The children talked about how policemen have special training to safely handle guns and that sometimes it can be necessary to protect people. I acknowledged that violence can be necessary sometimes and has been an acceptable form of problem-solving in the past, but that Baha'u'llah is now challenging us to solve our problems with peace and unity. Baha'u'llah assures us that if we arm ourselves with virtues, we can bring peace to the world. (I must admit, I didn't even come close to being this coherent in the moment.)
They had a LOT to say about this issue and it left me realizing I need to read up on the intersection of children (especially boys) and play and violence. And first and foremost, what Baha'u'llah has to say about it. Please, please, please, send me your comments, book recommendations, insights into this area.
As for the actual class, the children spelled the name of Baha'u'llah out with cloth letters, taking turns and matching them to this picture:
I didn't help them with this at all, and it was neat to see their process and self-correction.

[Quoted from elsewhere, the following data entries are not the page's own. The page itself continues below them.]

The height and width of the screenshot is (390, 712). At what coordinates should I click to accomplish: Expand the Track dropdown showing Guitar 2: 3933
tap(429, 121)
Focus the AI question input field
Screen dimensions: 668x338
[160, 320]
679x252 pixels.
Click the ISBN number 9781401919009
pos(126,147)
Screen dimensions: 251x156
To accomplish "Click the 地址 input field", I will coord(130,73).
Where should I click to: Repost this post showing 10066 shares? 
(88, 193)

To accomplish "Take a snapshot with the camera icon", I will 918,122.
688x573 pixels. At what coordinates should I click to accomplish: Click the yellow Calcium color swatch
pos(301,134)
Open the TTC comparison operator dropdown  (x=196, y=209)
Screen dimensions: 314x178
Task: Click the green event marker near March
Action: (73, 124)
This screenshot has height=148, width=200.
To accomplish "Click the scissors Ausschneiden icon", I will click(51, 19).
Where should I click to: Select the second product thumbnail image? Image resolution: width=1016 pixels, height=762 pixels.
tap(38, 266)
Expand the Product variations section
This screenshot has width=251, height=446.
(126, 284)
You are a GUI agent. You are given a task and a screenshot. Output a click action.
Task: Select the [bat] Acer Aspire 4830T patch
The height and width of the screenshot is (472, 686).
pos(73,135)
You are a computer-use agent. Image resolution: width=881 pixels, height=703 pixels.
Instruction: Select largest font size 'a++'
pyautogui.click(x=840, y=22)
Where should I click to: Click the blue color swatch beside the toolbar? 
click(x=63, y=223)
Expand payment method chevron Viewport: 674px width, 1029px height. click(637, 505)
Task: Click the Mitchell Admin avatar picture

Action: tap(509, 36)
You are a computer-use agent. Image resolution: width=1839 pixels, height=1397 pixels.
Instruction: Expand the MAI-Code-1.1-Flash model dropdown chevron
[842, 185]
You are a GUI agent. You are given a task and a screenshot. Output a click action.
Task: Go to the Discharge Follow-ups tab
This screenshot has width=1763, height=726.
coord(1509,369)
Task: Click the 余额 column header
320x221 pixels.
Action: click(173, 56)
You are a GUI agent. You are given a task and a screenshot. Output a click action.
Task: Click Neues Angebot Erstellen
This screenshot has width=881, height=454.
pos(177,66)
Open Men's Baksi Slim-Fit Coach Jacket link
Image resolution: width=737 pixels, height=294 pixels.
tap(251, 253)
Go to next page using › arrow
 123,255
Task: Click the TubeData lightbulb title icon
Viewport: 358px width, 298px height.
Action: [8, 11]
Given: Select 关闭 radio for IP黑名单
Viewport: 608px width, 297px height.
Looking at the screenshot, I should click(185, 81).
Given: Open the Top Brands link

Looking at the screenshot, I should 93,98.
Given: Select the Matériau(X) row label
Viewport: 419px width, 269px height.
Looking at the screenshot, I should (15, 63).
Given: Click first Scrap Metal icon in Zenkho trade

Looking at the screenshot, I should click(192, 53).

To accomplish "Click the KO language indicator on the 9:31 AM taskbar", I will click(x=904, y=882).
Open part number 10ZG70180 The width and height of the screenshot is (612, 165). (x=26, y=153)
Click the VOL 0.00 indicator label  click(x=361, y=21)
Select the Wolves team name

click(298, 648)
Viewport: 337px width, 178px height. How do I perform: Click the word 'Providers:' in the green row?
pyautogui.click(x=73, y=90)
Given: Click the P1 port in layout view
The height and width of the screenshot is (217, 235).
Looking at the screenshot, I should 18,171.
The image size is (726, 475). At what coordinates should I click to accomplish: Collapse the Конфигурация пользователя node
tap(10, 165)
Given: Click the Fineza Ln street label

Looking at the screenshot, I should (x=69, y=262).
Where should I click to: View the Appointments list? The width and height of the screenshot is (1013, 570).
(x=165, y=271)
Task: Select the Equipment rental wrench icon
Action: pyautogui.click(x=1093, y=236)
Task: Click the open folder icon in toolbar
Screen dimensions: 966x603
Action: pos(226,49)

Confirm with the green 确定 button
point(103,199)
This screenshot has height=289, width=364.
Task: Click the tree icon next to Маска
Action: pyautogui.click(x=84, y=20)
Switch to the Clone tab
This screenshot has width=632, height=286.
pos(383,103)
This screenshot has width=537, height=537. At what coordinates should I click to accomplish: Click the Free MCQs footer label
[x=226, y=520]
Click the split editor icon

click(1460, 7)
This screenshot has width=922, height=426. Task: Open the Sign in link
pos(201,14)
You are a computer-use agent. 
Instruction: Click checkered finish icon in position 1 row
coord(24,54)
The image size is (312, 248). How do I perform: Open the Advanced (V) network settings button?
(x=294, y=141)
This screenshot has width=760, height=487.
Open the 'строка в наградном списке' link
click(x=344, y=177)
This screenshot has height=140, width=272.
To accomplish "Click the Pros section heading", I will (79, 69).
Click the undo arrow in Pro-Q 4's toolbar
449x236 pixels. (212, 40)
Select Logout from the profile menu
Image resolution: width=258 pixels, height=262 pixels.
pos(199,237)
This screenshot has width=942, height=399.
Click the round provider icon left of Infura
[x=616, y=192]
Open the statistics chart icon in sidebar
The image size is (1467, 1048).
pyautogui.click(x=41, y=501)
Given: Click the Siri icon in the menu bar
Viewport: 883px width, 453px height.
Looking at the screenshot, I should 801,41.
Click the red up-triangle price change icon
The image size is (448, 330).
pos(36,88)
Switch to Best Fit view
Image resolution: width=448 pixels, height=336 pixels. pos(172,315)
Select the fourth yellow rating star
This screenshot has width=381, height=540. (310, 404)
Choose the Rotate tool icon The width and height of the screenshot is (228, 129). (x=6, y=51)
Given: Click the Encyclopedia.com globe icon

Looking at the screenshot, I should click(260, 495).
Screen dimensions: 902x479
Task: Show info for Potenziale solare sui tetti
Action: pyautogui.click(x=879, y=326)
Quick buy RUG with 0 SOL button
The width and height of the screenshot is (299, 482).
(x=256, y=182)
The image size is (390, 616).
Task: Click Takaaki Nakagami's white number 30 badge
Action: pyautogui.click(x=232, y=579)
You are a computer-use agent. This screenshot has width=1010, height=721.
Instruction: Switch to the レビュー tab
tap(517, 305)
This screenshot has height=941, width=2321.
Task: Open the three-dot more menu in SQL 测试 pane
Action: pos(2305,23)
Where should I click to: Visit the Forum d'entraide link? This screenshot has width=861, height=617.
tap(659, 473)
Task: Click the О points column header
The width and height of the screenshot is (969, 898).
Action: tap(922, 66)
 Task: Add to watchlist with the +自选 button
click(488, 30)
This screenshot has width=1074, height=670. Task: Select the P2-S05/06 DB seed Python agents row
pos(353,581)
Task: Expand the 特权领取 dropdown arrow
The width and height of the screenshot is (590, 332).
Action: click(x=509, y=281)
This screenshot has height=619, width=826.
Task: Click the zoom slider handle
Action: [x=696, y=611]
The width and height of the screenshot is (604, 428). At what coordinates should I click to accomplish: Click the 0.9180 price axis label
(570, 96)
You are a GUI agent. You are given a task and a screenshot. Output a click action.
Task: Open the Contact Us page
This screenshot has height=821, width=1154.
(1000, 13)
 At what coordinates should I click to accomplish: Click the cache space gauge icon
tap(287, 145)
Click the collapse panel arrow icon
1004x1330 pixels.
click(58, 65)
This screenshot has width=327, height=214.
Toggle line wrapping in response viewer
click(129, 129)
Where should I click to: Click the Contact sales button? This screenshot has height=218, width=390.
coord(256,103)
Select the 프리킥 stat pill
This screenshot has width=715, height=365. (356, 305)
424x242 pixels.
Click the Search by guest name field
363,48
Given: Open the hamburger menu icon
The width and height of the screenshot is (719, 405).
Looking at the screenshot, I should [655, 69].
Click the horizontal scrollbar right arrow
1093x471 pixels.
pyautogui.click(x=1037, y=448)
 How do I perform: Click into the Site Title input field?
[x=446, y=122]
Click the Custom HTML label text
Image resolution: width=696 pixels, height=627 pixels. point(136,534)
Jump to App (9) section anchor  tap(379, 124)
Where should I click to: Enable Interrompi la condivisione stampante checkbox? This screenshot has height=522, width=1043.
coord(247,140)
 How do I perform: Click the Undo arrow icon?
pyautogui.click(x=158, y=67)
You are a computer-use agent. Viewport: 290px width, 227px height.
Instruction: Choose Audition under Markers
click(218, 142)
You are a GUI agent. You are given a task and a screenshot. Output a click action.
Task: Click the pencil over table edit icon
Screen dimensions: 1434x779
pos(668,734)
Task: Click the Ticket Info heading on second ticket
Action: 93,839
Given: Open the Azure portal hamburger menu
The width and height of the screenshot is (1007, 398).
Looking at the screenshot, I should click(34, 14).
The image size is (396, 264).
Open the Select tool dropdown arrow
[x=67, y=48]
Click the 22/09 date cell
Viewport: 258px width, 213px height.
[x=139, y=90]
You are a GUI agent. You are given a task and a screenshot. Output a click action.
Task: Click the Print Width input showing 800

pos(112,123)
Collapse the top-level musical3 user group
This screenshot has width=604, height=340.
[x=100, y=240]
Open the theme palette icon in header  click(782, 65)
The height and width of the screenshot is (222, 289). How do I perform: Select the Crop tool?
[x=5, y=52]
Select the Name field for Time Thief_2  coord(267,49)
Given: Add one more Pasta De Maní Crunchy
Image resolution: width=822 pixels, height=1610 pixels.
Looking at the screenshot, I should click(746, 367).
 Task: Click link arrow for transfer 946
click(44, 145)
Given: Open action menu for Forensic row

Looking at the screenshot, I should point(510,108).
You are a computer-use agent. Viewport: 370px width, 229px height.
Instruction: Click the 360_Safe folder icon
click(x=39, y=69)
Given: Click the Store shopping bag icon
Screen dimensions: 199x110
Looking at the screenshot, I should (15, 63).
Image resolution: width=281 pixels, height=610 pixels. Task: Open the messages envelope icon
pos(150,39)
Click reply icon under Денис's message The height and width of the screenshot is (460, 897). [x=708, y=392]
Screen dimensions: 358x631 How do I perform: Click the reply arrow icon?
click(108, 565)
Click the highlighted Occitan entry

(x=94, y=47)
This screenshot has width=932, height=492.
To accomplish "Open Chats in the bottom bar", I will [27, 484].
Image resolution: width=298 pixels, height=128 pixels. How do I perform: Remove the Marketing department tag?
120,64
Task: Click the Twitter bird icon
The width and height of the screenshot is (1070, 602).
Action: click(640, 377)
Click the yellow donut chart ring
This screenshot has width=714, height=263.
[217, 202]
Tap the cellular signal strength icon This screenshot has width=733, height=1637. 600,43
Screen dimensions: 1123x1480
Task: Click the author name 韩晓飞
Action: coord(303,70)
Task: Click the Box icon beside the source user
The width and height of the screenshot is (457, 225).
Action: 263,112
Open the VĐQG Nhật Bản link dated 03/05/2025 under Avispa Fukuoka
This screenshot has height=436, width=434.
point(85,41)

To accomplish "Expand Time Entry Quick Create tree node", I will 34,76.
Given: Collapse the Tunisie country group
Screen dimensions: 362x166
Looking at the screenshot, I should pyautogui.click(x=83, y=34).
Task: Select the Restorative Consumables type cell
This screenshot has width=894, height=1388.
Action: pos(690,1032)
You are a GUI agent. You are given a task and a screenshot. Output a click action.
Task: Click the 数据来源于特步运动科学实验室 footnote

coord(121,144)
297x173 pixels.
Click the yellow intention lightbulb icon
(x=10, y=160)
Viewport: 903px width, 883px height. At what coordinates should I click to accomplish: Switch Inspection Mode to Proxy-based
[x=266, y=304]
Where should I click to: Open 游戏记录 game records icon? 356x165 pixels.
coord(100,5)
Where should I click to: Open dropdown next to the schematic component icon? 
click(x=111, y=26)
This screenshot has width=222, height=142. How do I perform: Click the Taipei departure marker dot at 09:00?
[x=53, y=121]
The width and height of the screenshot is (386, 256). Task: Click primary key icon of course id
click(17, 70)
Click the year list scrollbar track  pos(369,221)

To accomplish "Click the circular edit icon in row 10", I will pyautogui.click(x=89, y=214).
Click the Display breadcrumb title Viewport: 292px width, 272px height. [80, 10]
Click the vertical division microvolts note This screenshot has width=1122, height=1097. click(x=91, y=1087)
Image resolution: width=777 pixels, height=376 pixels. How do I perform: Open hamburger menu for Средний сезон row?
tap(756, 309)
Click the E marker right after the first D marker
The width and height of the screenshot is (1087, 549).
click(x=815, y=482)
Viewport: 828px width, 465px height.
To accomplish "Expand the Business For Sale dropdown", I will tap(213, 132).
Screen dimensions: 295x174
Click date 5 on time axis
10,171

During art, they traced the entire quotation themselves, which I had printed in outline form. They then got an envelope with all the letters in 'Baha'u'llah' and had to glue them in the proper order. I was blown away by their hard work and concentration during what amounted to a very long project. Even the younger ones did remarkably well and were SO proud of themselves for completing it. I guess the elementary school teacher in me just can't resist the literacy lessons...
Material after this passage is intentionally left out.